[New-bugs-announce] [issue31472] "Emulating callable objects" documentation misleading

Nathan Marrow report at bugs.python.org
Thu Sep 14 13:25:03 EDT 2017


New submission from Nathan Marrow:

The documentation for emulating callable objects with __call__ seems to imply only positional arguments are supported.

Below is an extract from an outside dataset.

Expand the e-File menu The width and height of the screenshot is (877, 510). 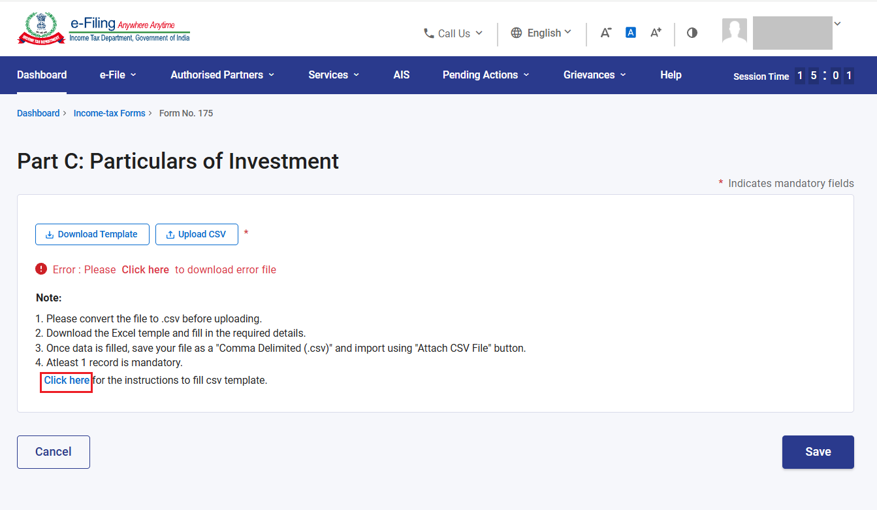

For instance, it says __call__ is "object.__call__(self[, args…])" and describes:

Called when the instance is “called” as a function; if this method is defined, x(arg1, arg2, ...) is a shorthand for x.__call__(arg1, arg2, ...).

When it should be something like (Not sure exactly what the syntax would be here):
"object.__call__(self[, args…] [,**kwargs...])"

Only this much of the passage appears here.